The release of such a hacking toolkit follows ongoing efforts by groups such as Anonymous to arm would-be hacktivists with the tools to participate in online attacks. In the past online activists have been encouraged to use the network stress testing tool Low Orbit Ion Cannon to take part in activities such as Operation Payback. This was a revenge attack designed to cripple the websites of organisations opposing piracy and the WikiLeaks whistleblowers site.

Anonymous OS Live was recently made freely available via the SourceForge online software repository, but was soon taken offline due to security concerns.

"Various security experts have had a chance to take a look at what's really in this distribution, and verify that it is indeed a security risk, and not merely a distribution of security-related utilities, as the project page implies," according to the SourceForge Community Team.

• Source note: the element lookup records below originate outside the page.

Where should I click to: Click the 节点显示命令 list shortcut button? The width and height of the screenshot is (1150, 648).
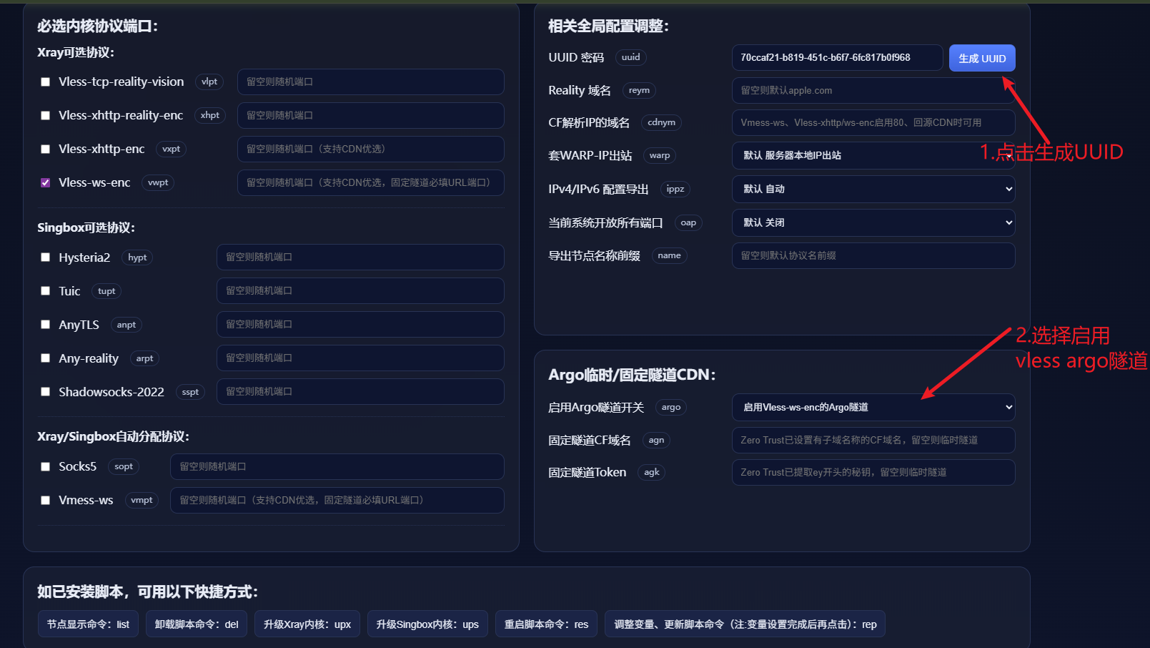point(88,624)
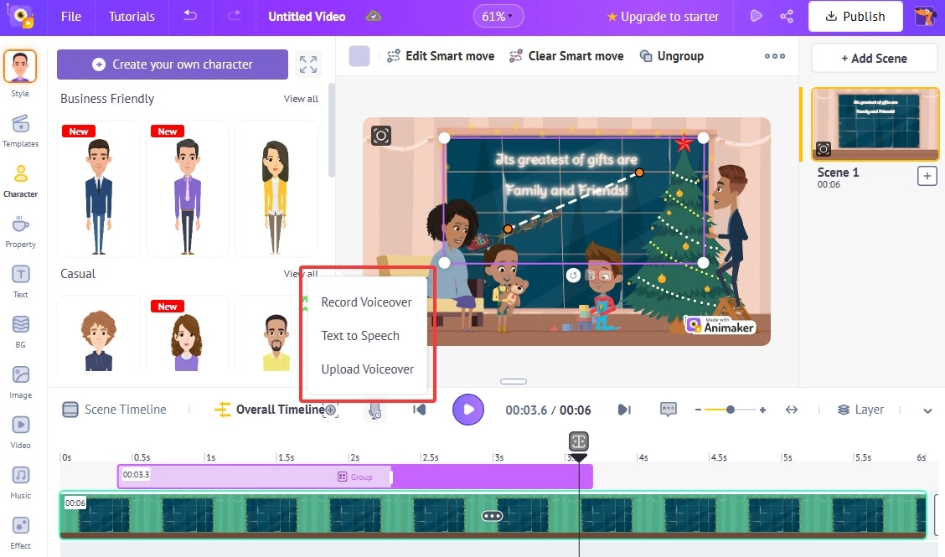This screenshot has width=945, height=557.
Task: Click "Create your own character"
Action: tap(172, 64)
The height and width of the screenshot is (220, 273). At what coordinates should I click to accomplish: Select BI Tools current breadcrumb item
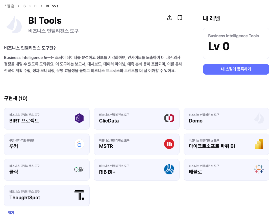[x=52, y=6]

"It is critical that security-related software be completely open to peer review... so that risks may be assessed along with benefits. That is not available in this case, and the result is that people are taking a substantial risk in downloading and installing this distribution."

Anonymous representatives also distanced themselves from Anonymous OS Live, warning via Twitter; "Don't use Anonymous OS, we don't know anything about it and can't vouch for it". Meanwhile, those behind Anonymous OS Live continue to deny it contains malware. They labelled the accusation as as an attack against open source software, as Anonymous OS Live is built on the open source Linux operating system.

The fragmented nature of the Anonymous movement makes it difficult to assess which actions are officially condoned by the group. Regardless of who is behind Anonymous OS Live, any software associated with the group "should be treated as malicious", warns Ty Miller, chief technology officer of security testing service Pure Hacking.

"The risks associated with using Anonymous OS include providing malicious hackers with a pre-installed backdoor directly into your computer," he says.

"Depending upon how each individual uses the OS, this may lead to usernames and passwords being captured, or the ability to pivot through the OS to begin attacking the individual's home or corporate network. This could lead to a large number of systems being added to botnet networks."

Security expert at Sophos in Australia, Paul Ducklin, agrees that Anonymous OS Live poses a significant risk.

"There are already a number of forensically-oriented open source software distros based on Linux which are caringly developed by well-organised and trustworthy open source communities - people who are open about who they are, and whose credibility can be judged," he says.

In the past few months versions of both Slowloris and Low Orbit Ion Cannon have been found to contain the Zeus banking Trojan designed to steal passwords. Anonymous has denied responsibility for the infected downloads, but its fragmented nature makes it difficult to determine whether the Zeus-infected downloads are the work of Anonymous factions, independent scammers looking to take advantage of interest in Anonymous, or other parties looking to discredit Anonymous and the hacktivist movement. In the past, hackers have confessed to infecting Anonymous downloads with malicious software.

Regardless of who is behind such malware attacks, they're likely to escalate, warns Pure Hacking's Miller.

"As the increasing interest in hacking and hactivist groups continues to grow, the amount of fake software and mobile apps will also grow as they are an easy way to compromise laptops and mobile devices," he says.

"Whether you support the Anonymous causes or not, any software supplied by Anonymous or under the Anonymous name should be treated as malicious."